» Activity
Below are records; from the line containing "The height and" through the very last line, output each line exactly. No pictures.
=== Study material ===
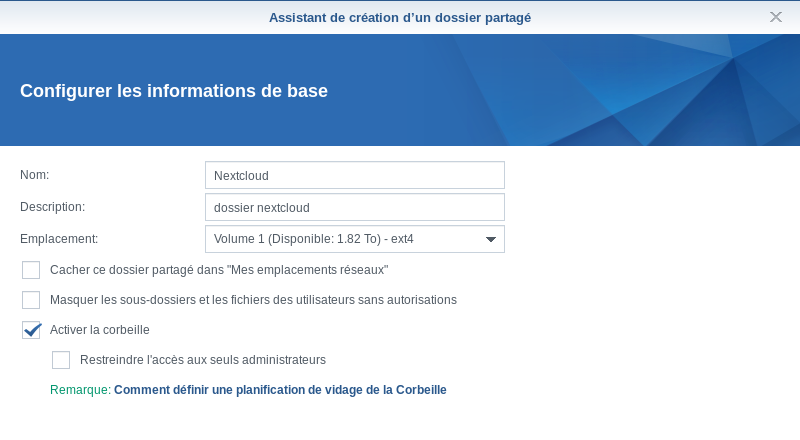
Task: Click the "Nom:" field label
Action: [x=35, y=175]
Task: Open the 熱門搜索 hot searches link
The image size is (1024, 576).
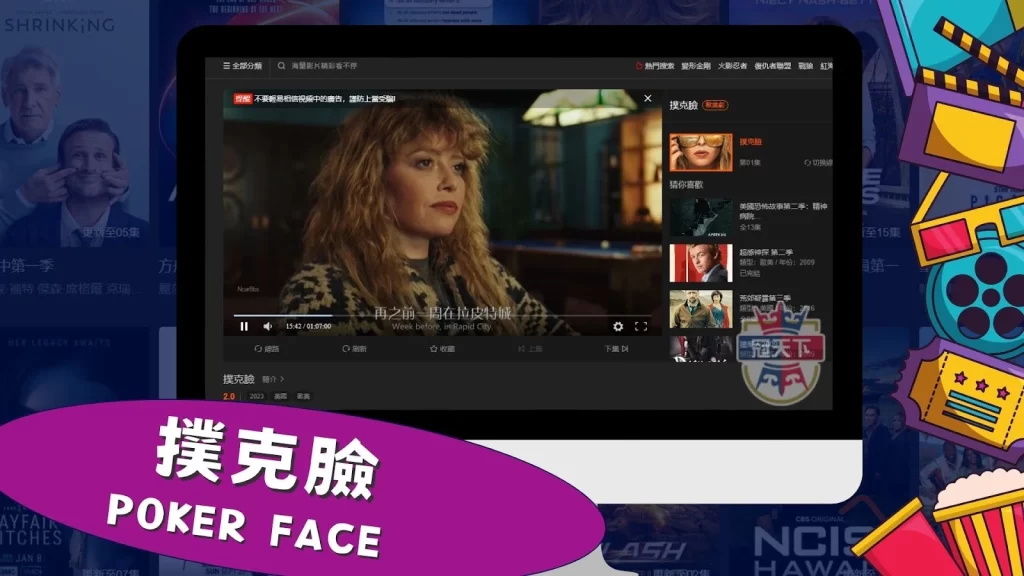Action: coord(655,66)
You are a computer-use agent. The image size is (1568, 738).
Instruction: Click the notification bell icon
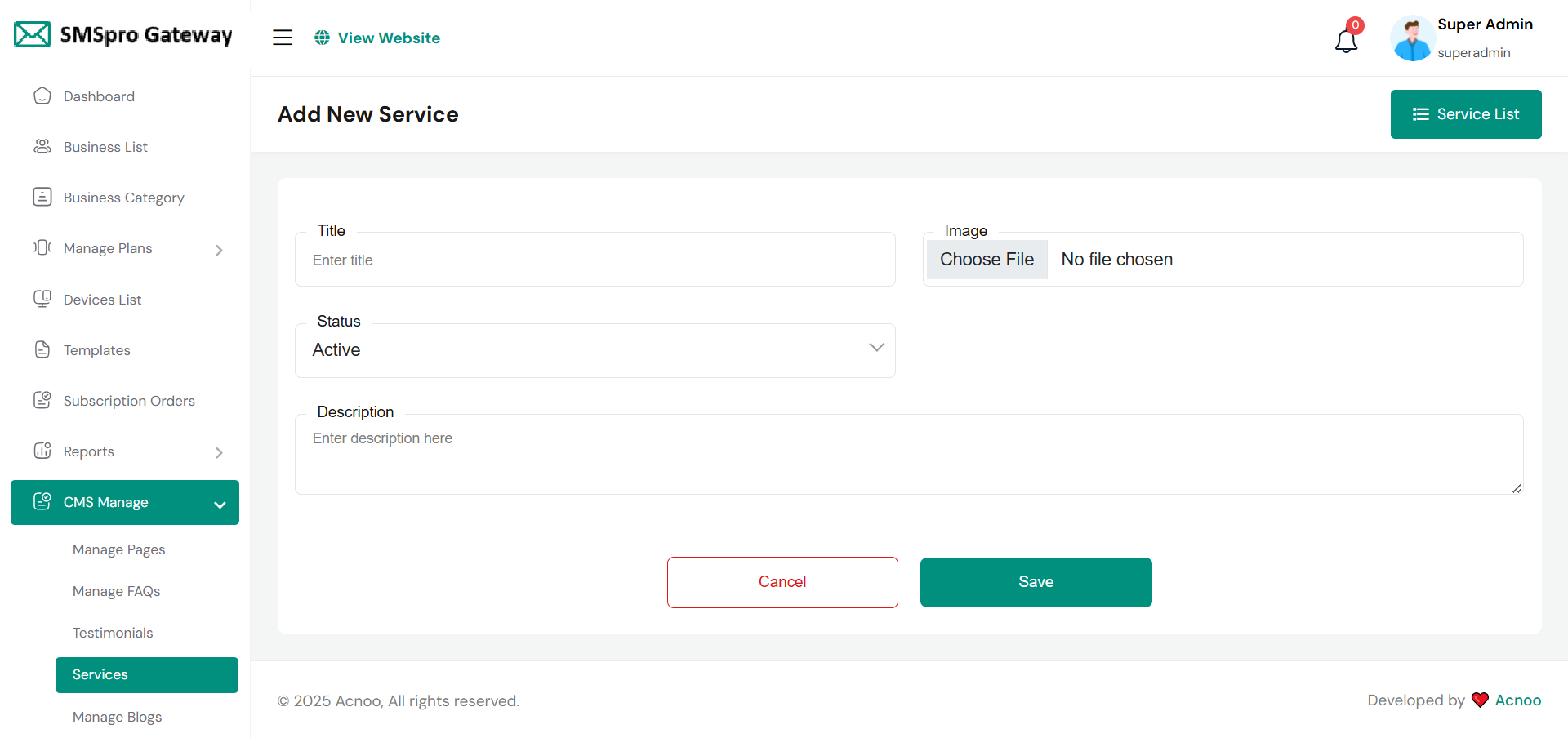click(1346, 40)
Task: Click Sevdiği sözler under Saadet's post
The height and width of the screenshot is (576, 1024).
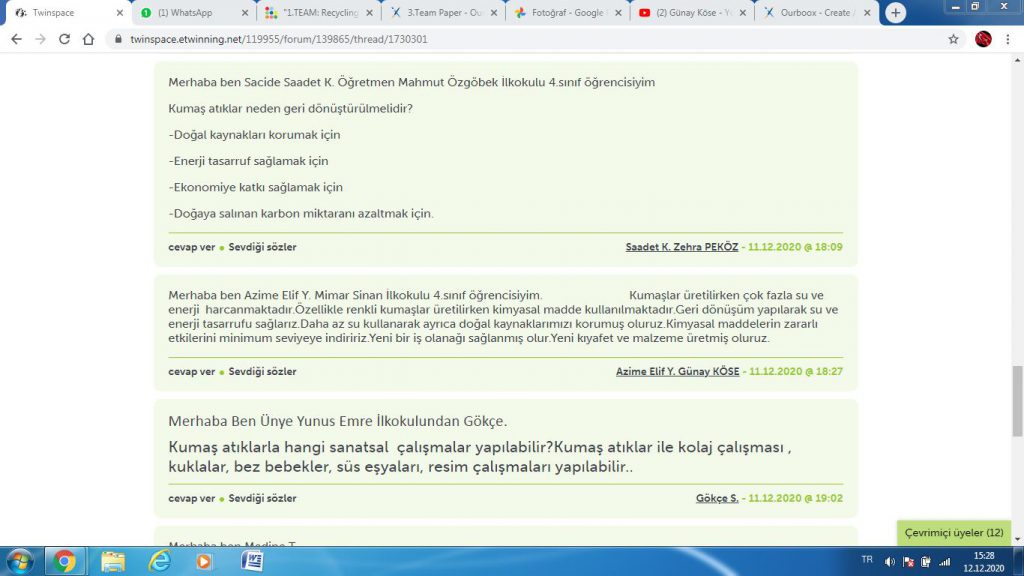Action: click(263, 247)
===
» Expected output
The height and width of the screenshot is (576, 1024).
Action: click(263, 247)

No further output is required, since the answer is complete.